● **Directions for this task**: Each entry below has to be written out again exactly.

● **Data shown**:

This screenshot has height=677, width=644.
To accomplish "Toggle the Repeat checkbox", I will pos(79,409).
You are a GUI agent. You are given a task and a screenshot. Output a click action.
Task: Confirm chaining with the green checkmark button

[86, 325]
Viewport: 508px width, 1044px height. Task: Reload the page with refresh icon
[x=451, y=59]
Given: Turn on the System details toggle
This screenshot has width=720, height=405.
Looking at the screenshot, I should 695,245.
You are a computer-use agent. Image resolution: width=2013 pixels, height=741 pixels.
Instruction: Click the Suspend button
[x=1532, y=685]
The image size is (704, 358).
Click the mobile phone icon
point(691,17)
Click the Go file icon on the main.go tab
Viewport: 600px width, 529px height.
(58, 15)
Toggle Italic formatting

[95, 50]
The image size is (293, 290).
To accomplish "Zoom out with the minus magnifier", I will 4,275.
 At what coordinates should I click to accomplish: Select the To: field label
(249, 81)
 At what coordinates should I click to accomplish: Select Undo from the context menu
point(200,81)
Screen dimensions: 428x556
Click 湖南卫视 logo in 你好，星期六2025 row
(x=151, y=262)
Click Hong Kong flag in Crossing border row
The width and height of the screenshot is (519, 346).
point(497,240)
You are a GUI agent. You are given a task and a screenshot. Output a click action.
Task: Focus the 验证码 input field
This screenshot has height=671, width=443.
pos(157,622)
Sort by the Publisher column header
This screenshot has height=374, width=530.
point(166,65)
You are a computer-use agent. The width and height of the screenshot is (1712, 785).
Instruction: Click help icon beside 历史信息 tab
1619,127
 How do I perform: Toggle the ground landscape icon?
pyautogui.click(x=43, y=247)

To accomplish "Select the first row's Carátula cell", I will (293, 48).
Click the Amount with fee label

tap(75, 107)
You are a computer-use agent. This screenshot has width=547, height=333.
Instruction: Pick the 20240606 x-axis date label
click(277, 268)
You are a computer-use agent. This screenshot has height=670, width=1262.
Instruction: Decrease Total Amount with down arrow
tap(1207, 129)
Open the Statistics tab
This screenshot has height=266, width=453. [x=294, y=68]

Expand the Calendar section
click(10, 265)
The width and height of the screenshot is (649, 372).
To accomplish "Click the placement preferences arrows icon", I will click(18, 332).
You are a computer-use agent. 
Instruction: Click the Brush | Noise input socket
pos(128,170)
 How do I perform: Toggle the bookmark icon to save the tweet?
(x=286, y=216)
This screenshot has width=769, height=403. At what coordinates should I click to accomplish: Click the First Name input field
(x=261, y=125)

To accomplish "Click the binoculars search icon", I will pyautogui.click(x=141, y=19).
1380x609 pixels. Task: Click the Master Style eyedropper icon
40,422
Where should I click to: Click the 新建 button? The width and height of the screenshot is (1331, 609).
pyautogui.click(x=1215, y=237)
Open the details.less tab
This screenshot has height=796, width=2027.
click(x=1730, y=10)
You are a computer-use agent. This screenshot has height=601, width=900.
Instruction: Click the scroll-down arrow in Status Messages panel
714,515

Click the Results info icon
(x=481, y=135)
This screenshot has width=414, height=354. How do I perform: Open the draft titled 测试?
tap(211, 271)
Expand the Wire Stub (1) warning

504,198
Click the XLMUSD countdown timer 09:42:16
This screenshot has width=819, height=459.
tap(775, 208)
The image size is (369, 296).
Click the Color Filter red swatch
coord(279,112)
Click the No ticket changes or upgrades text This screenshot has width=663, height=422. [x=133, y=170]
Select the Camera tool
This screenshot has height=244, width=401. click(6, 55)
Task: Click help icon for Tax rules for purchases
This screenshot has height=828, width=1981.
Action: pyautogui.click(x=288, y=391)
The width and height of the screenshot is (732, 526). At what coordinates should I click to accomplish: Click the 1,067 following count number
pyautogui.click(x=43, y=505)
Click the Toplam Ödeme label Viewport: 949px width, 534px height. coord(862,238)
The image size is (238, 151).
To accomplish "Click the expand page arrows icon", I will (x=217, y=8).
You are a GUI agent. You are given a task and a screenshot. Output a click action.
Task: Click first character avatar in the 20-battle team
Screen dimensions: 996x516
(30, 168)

● **Reply to the exercise**:
This screenshot has height=677, width=644.
To accomplish "Toggle the Repeat checkbox", I will pos(79,409).
You are a GUI agent. You are given a task and a screenshot. Output a click action.
Task: Confirm chaining with the green checkmark button

[86, 325]
Viewport: 508px width, 1044px height. Task: Reload the page with refresh icon
[x=451, y=59]
Given: Turn on the System details toggle
This screenshot has width=720, height=405.
Looking at the screenshot, I should 695,245.
You are a computer-use agent. Image resolution: width=2013 pixels, height=741 pixels.
Instruction: Click the Suspend button
[x=1532, y=685]
The image size is (704, 358).
Click the mobile phone icon
point(691,17)
Click the Go file icon on the main.go tab
Viewport: 600px width, 529px height.
(58, 15)
Toggle Italic formatting

[95, 50]
The image size is (293, 290).
To accomplish "Zoom out with the minus magnifier", I will 4,275.
 At what coordinates should I click to accomplish: Select the To: field label
(249, 81)
 At what coordinates should I click to accomplish: Select Undo from the context menu
point(200,81)
Screen dimensions: 428x556
Click 湖南卫视 logo in 你好，星期六2025 row
(x=151, y=262)
Click Hong Kong flag in Crossing border row
The width and height of the screenshot is (519, 346).
point(497,240)
You are a GUI agent. You are given a task and a screenshot. Output a click action.
Task: Focus the 验证码 input field
This screenshot has height=671, width=443.
pos(157,622)
Sort by the Publisher column header
This screenshot has height=374, width=530.
point(166,65)
You are a computer-use agent. The width and height of the screenshot is (1712, 785).
Instruction: Click help icon beside 历史信息 tab
1619,127
 How do I perform: Toggle the ground landscape icon?
pyautogui.click(x=43, y=247)

To accomplish "Select the first row's Carátula cell", I will (293, 48).
Click the Amount with fee label

tap(75, 107)
You are a computer-use agent. This screenshot has width=547, height=333.
Instruction: Pick the 20240606 x-axis date label
click(277, 268)
You are a computer-use agent. This screenshot has height=670, width=1262.
Instruction: Decrease Total Amount with down arrow
tap(1207, 129)
Open the Statistics tab
This screenshot has height=266, width=453. [x=294, y=68]

Expand the Calendar section
click(10, 265)
The width and height of the screenshot is (649, 372).
To accomplish "Click the placement preferences arrows icon", I will click(18, 332).
You are a computer-use agent. 
Instruction: Click the Brush | Noise input socket
pos(128,170)
 How do I perform: Toggle the bookmark icon to save the tweet?
(x=286, y=216)
This screenshot has width=769, height=403. At what coordinates should I click to accomplish: Click the First Name input field
(x=261, y=125)

To accomplish "Click the binoculars search icon", I will pyautogui.click(x=141, y=19).
1380x609 pixels. Task: Click the Master Style eyedropper icon
40,422
Where should I click to: Click the 新建 button? The width and height of the screenshot is (1331, 609).
pyautogui.click(x=1215, y=237)
Open the details.less tab
This screenshot has height=796, width=2027.
click(x=1730, y=10)
You are a computer-use agent. This screenshot has height=601, width=900.
Instruction: Click the scroll-down arrow in Status Messages panel
714,515

Click the Results info icon
(x=481, y=135)
This screenshot has width=414, height=354. How do I perform: Open the draft titled 测试?
tap(211, 271)
Expand the Wire Stub (1) warning

504,198
Click the XLMUSD countdown timer 09:42:16
This screenshot has width=819, height=459.
tap(775, 208)
The image size is (369, 296).
Click the Color Filter red swatch
coord(279,112)
Click the No ticket changes or upgrades text This screenshot has width=663, height=422. [x=133, y=170]
Select the Camera tool
This screenshot has height=244, width=401. click(6, 55)
Task: Click help icon for Tax rules for purchases
This screenshot has height=828, width=1981.
Action: pyautogui.click(x=288, y=391)
The width and height of the screenshot is (732, 526). At what coordinates should I click to accomplish: Click the 1,067 following count number
pyautogui.click(x=43, y=505)
Click the Toplam Ödeme label Viewport: 949px width, 534px height. coord(862,238)
The image size is (238, 151).
To accomplish "Click the expand page arrows icon", I will (x=217, y=8).
You are a GUI agent. You are given a task and a screenshot. Output a click action.
Task: Click first character avatar in the 20-battle team
Screen dimensions: 996x516
(30, 168)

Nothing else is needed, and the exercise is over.